Available records =

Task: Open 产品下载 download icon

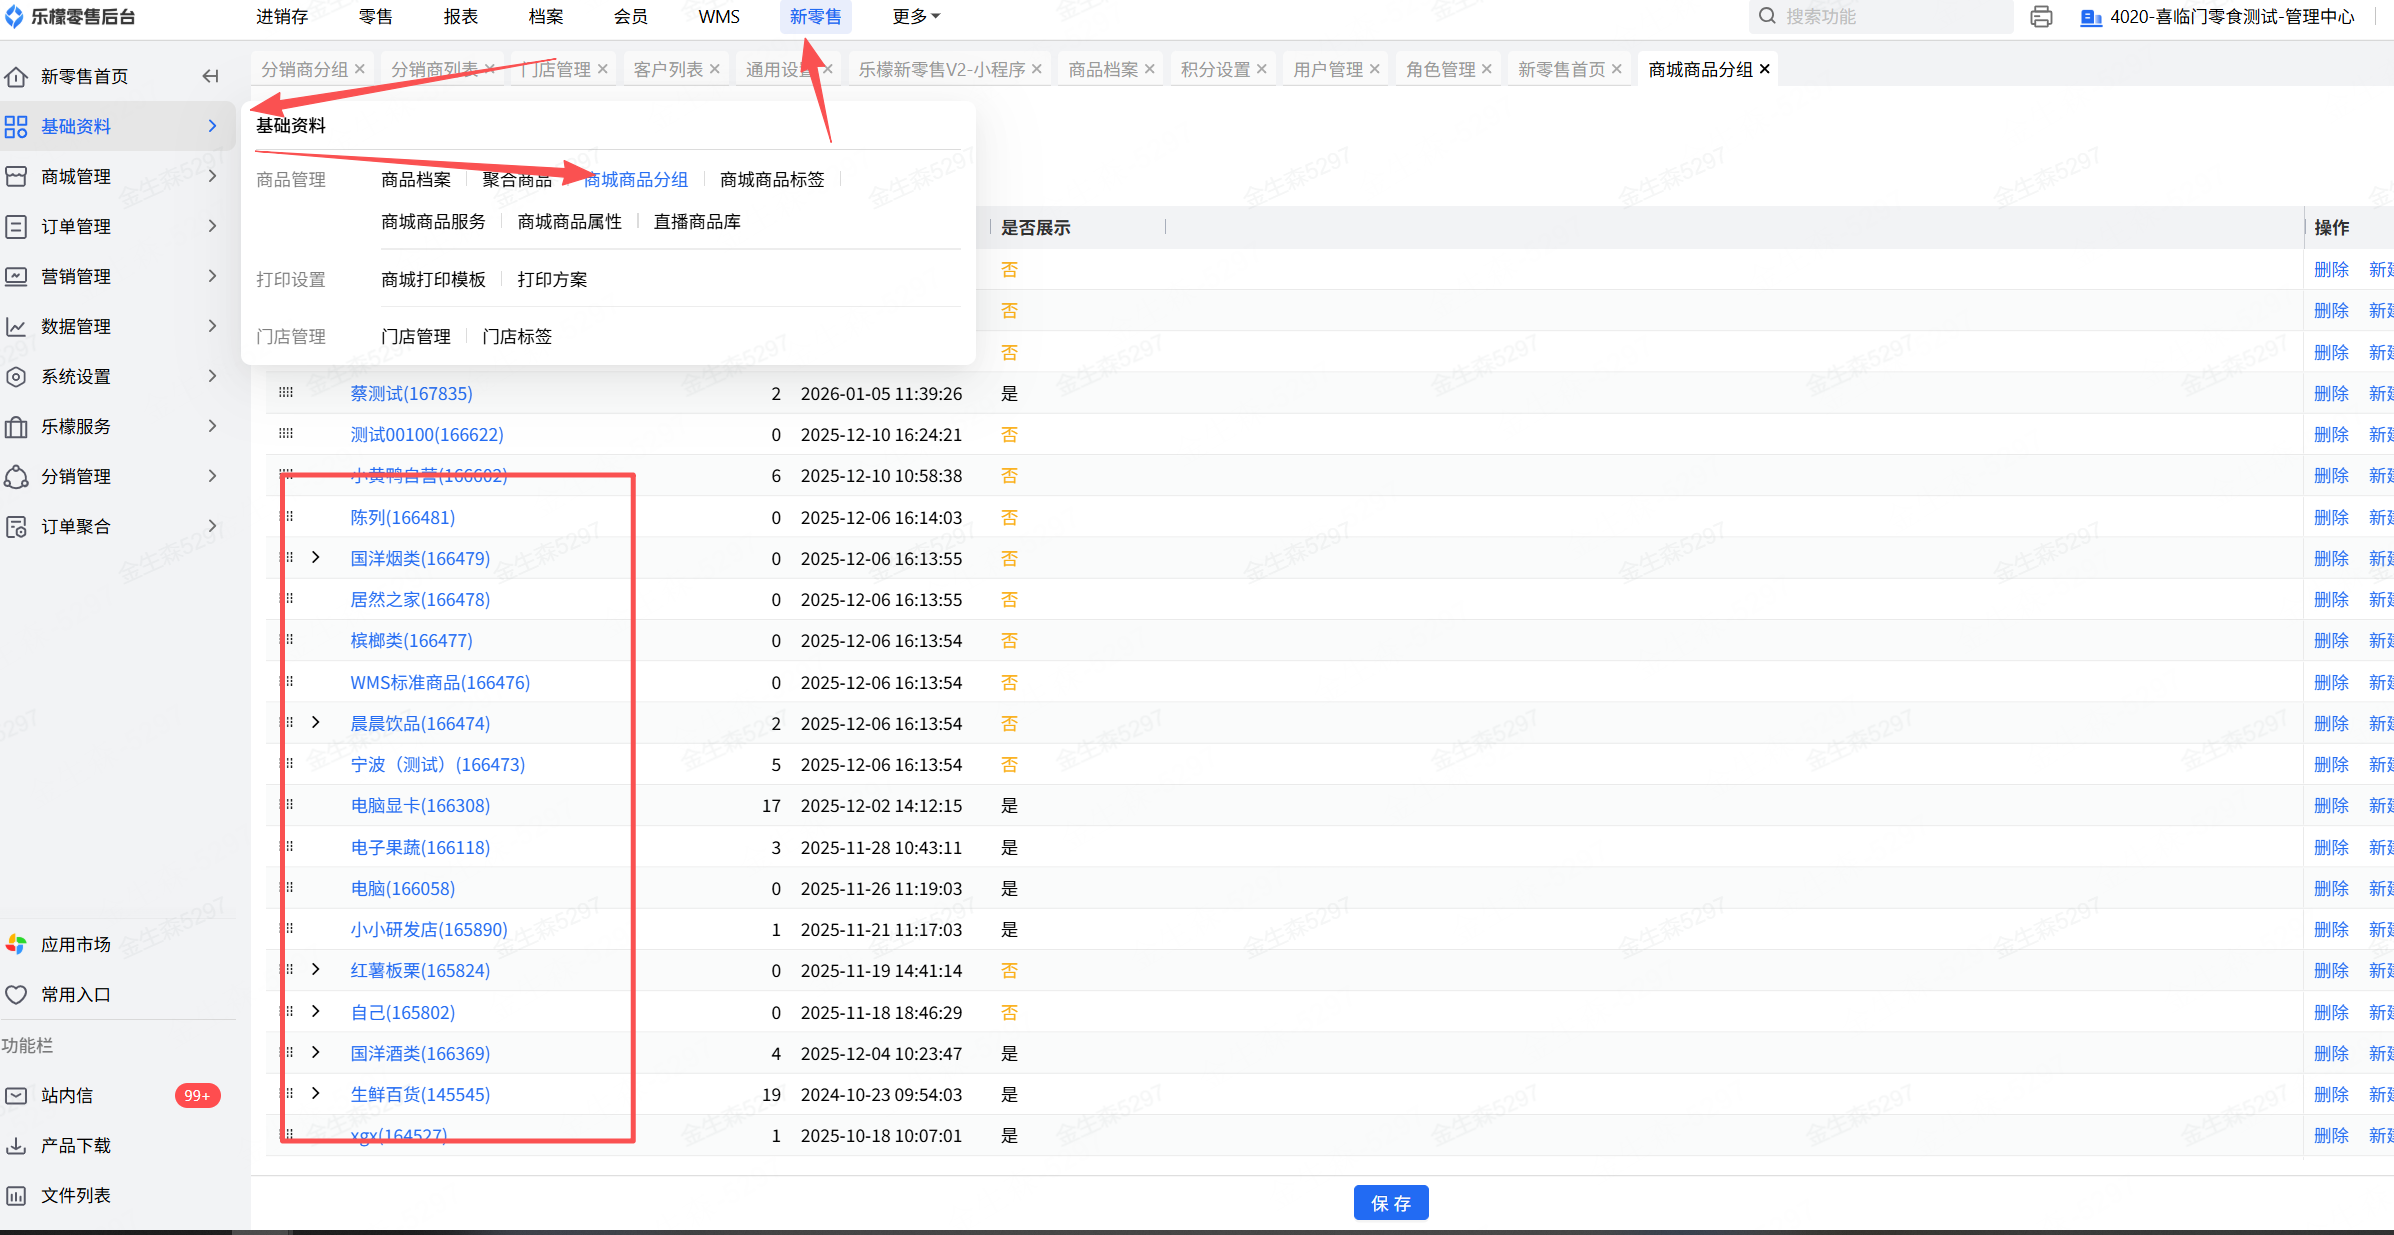Action: [17, 1146]
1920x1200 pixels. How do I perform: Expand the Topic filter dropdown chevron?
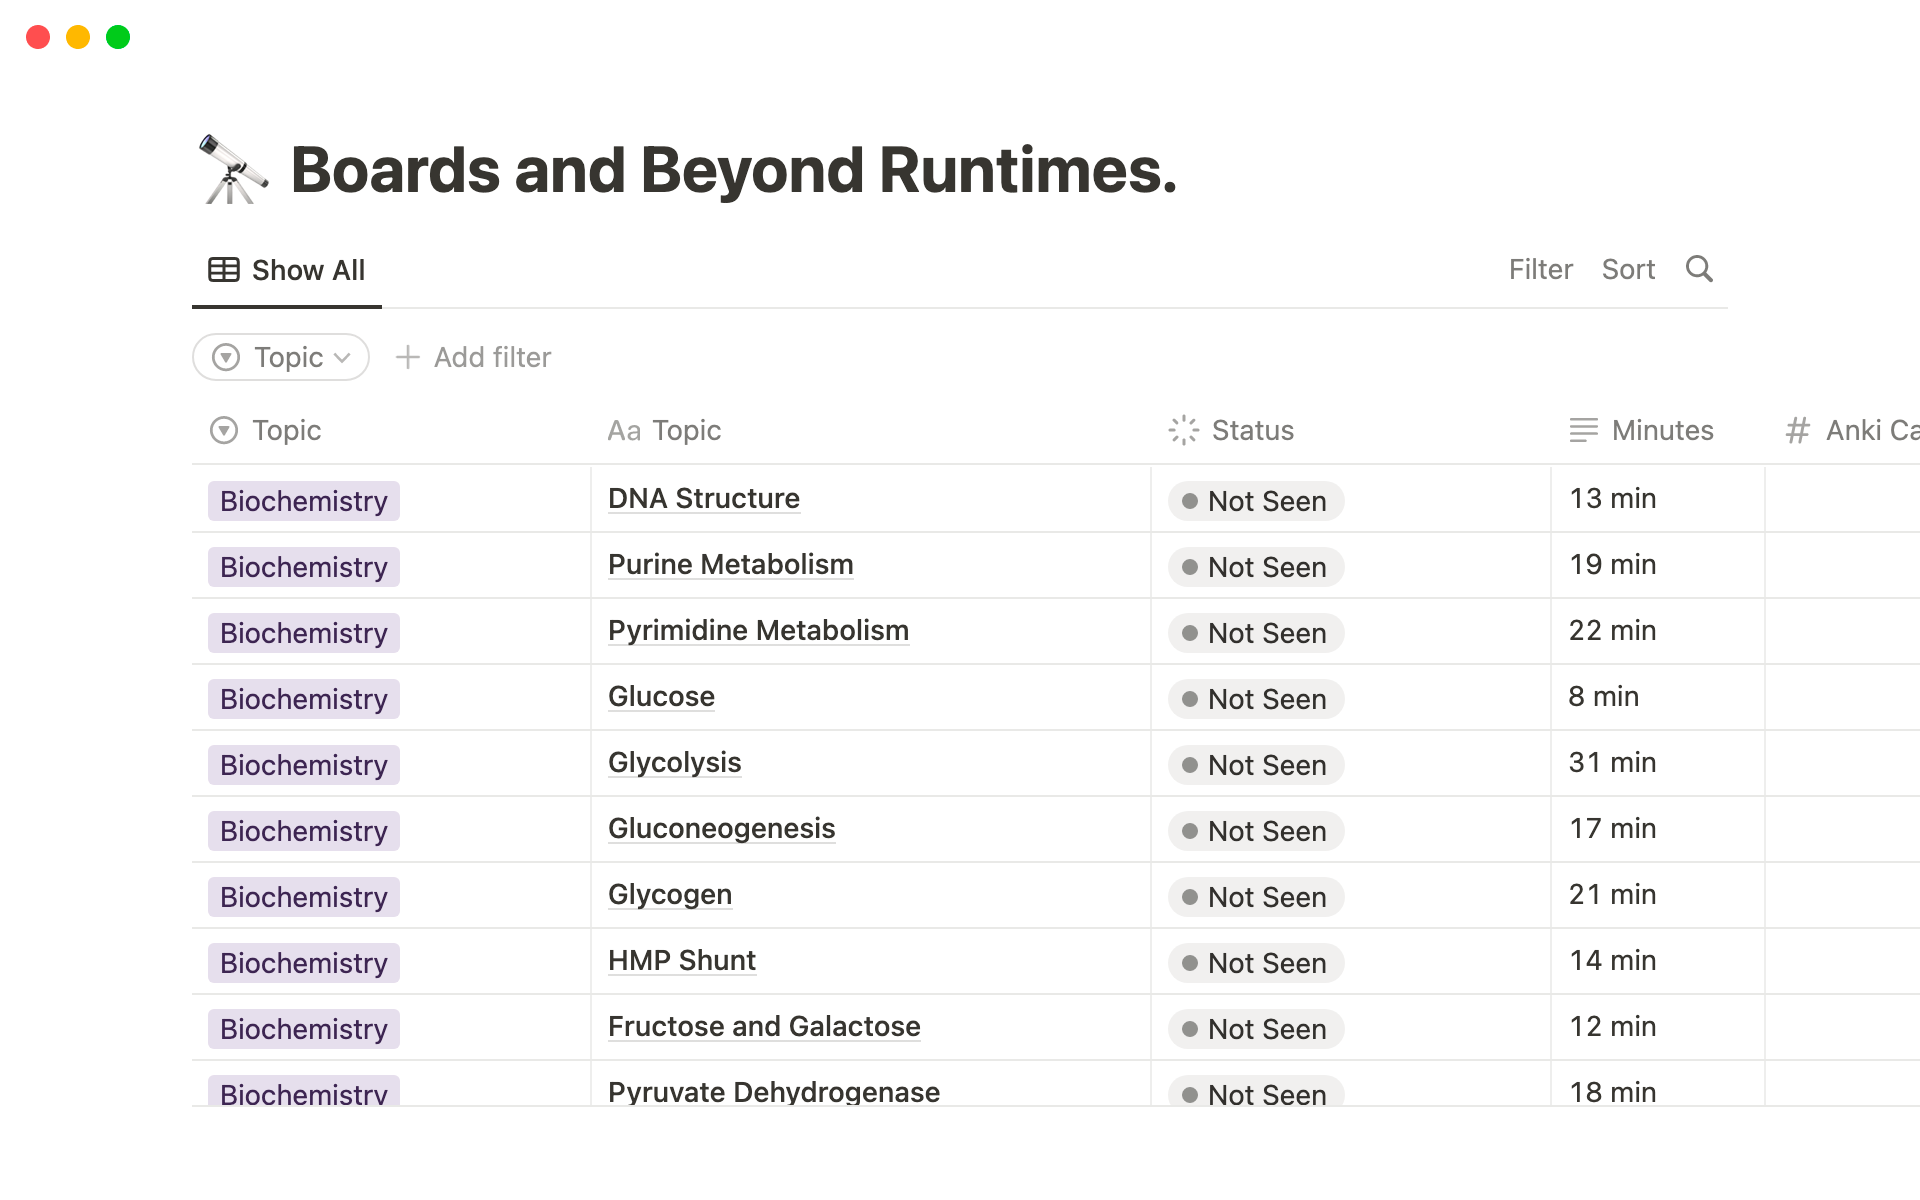(342, 358)
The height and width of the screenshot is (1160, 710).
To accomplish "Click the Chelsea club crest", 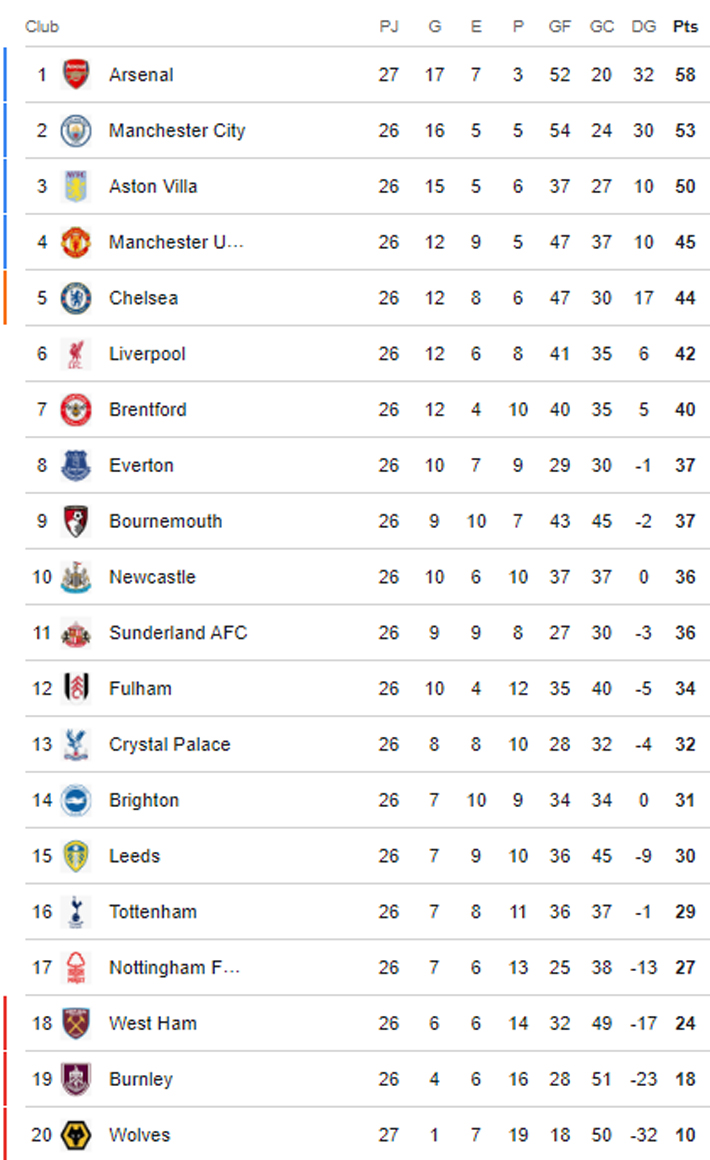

Do this = Quote all of the data above word for word, leaving out the pictures.

Answer to the problem =
Task: Open 产品下载 download icon

Action: [17, 1146]
1920x1200 pixels. How do I perform: Expand the Topic filter dropdown chevron?
(342, 358)
The height and width of the screenshot is (1160, 710).
To accomplish "Click the Chelsea club crest", 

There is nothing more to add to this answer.